# Your task
Format everything from the line containing "Where should I click to: Click the" down to the end of the items below as a Markdown table with columns No. and Text, giving each line its number and skipping blank lines. Leave the pictures out.

# Material supplied
• • • •
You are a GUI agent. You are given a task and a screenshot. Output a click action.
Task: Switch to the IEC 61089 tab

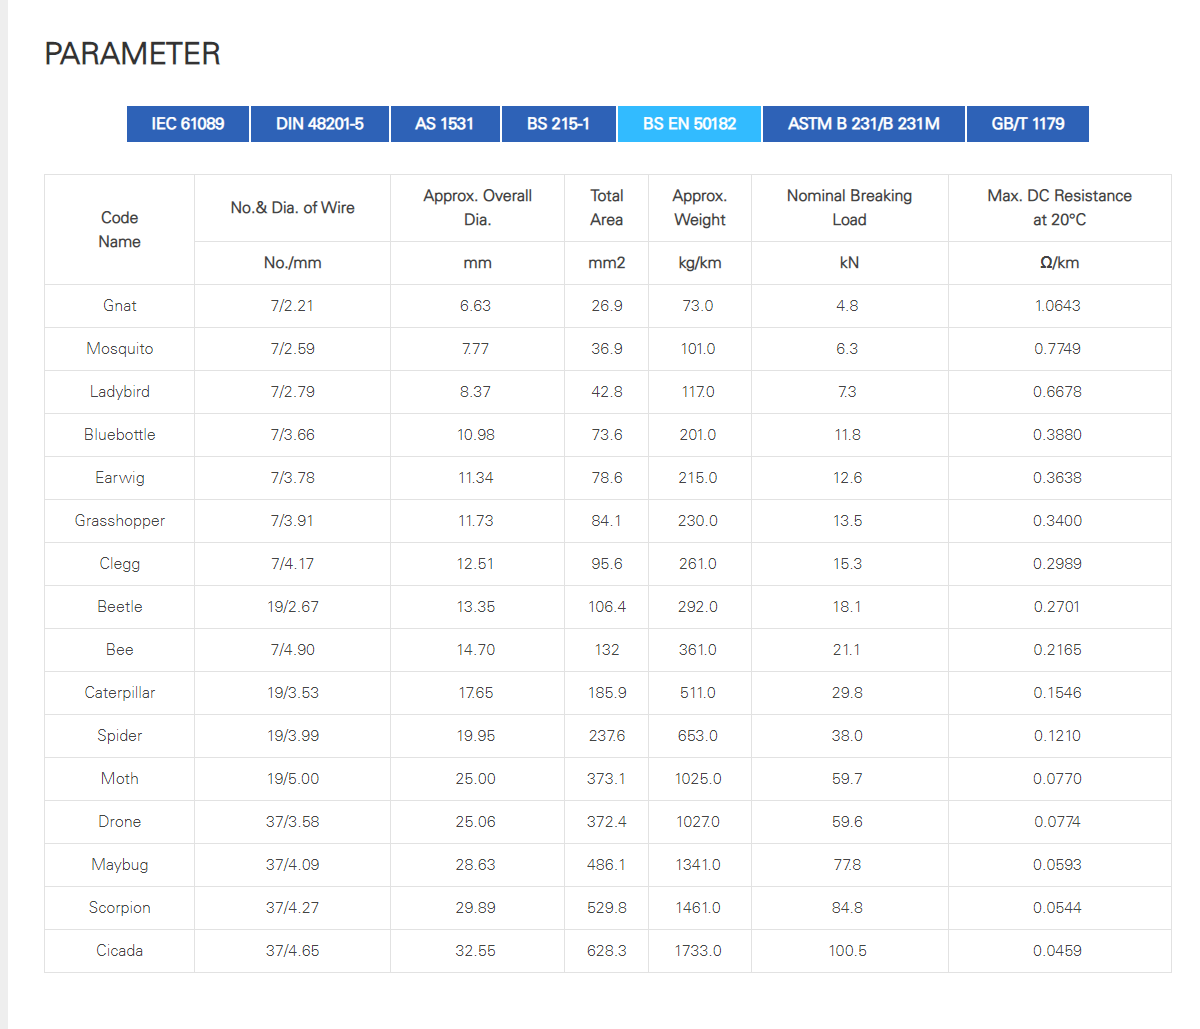(188, 124)
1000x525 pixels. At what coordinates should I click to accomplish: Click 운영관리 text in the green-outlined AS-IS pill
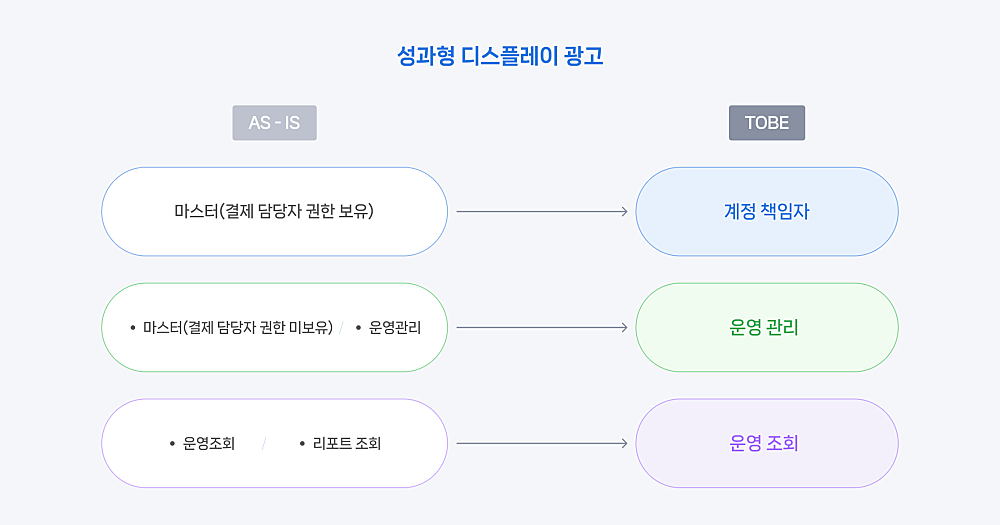(x=395, y=328)
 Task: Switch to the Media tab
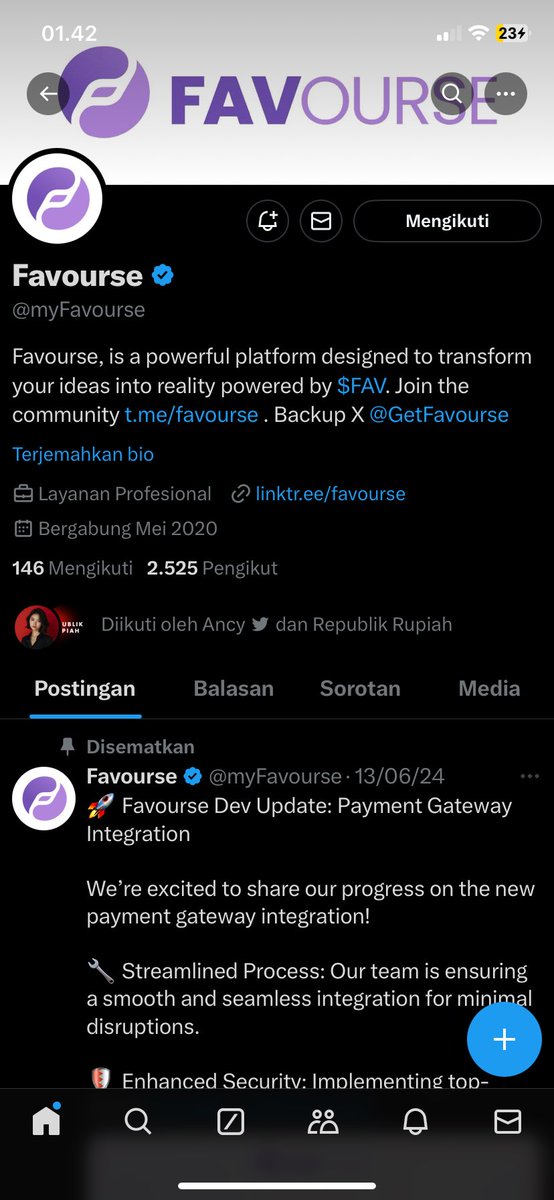(x=489, y=688)
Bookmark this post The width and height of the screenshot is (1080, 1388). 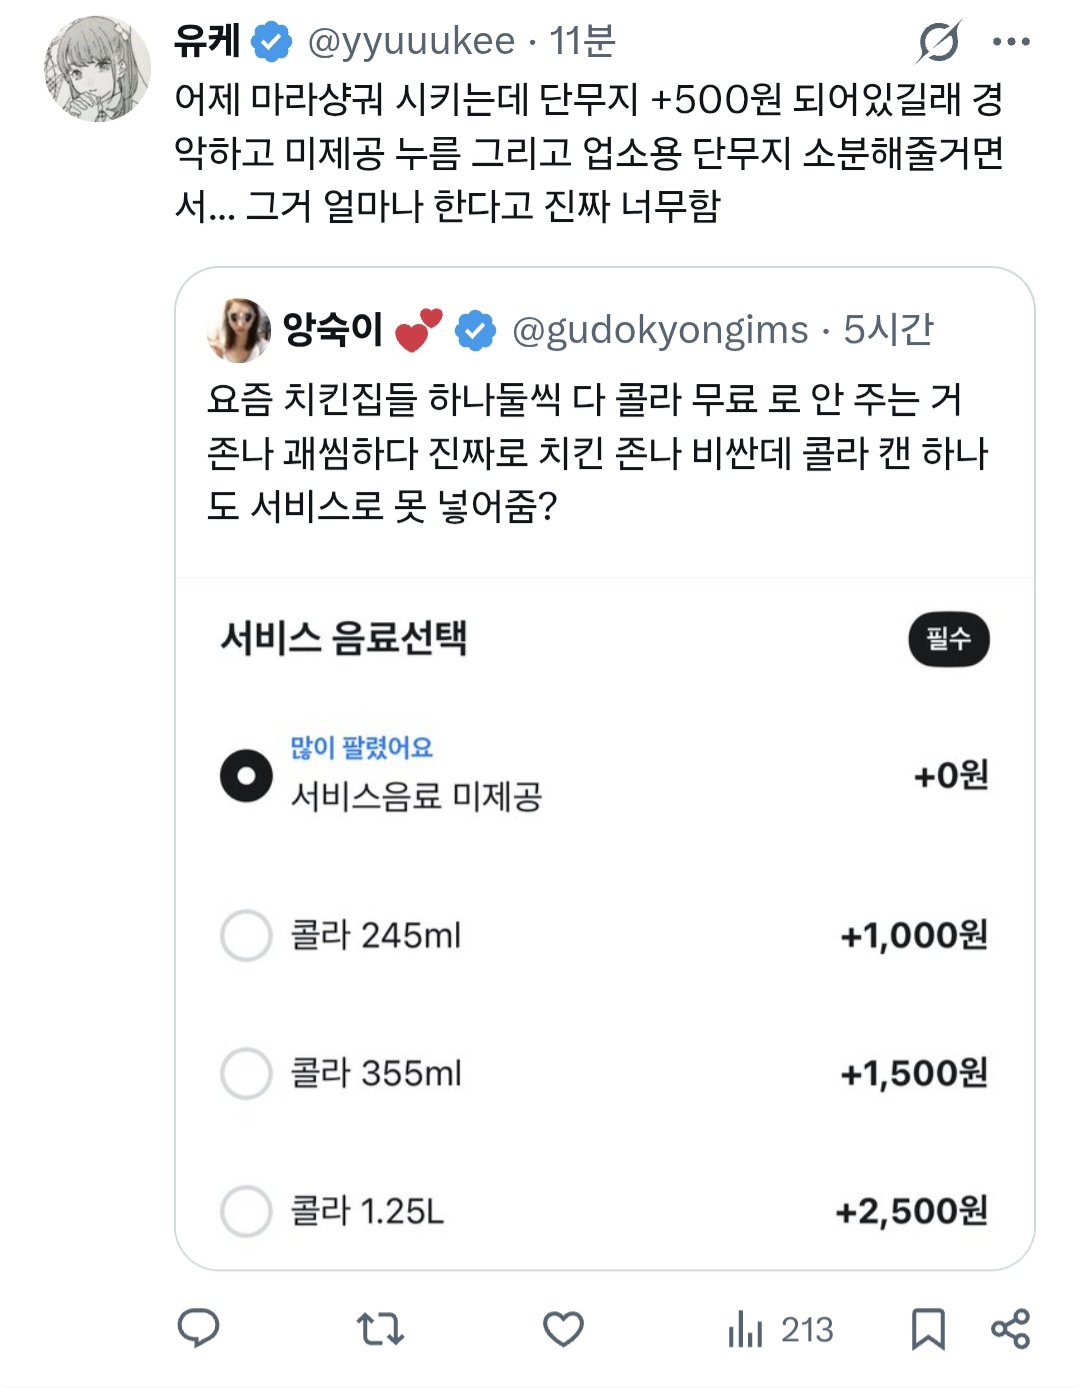[x=928, y=1329]
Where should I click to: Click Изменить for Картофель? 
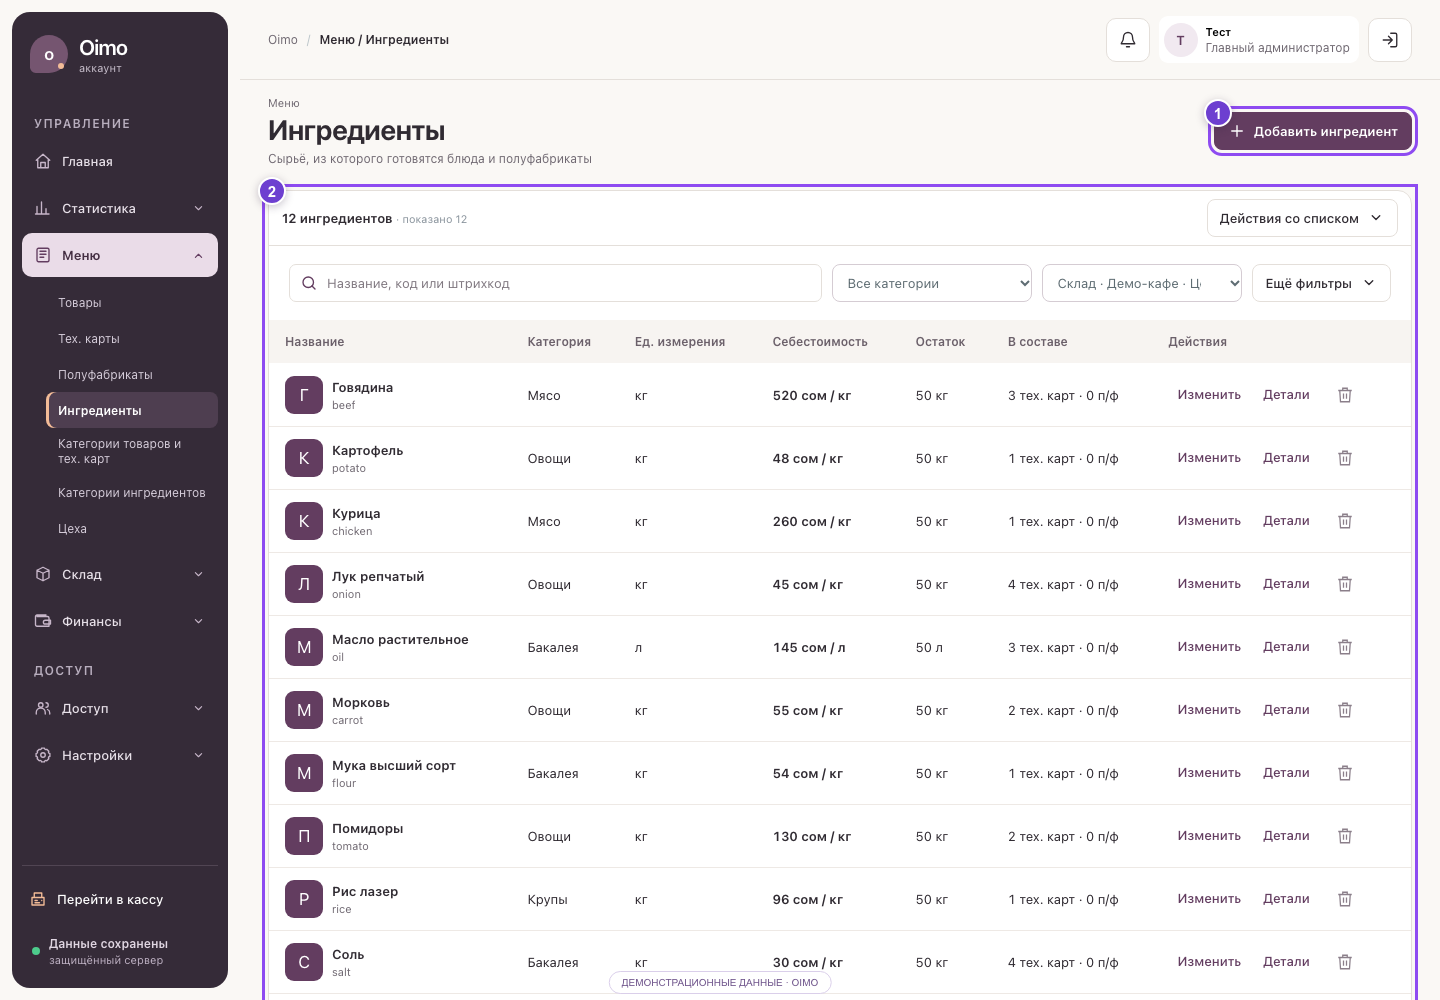coord(1209,458)
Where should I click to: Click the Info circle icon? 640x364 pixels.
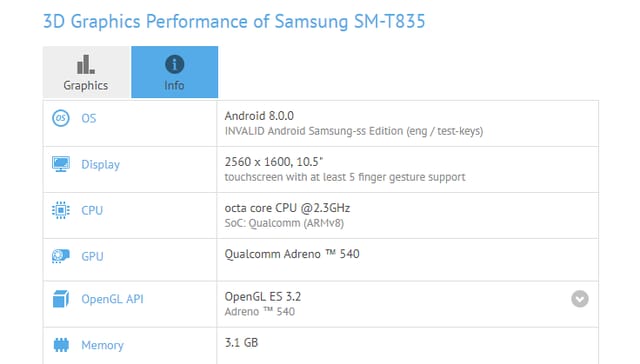pos(175,64)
• • • •
# Complete output
| No. | Text |
|---|---|
| 1 | Where should I click to: Click the Info circle icon? 640x364 pixels. |
| 2 | pos(175,64) |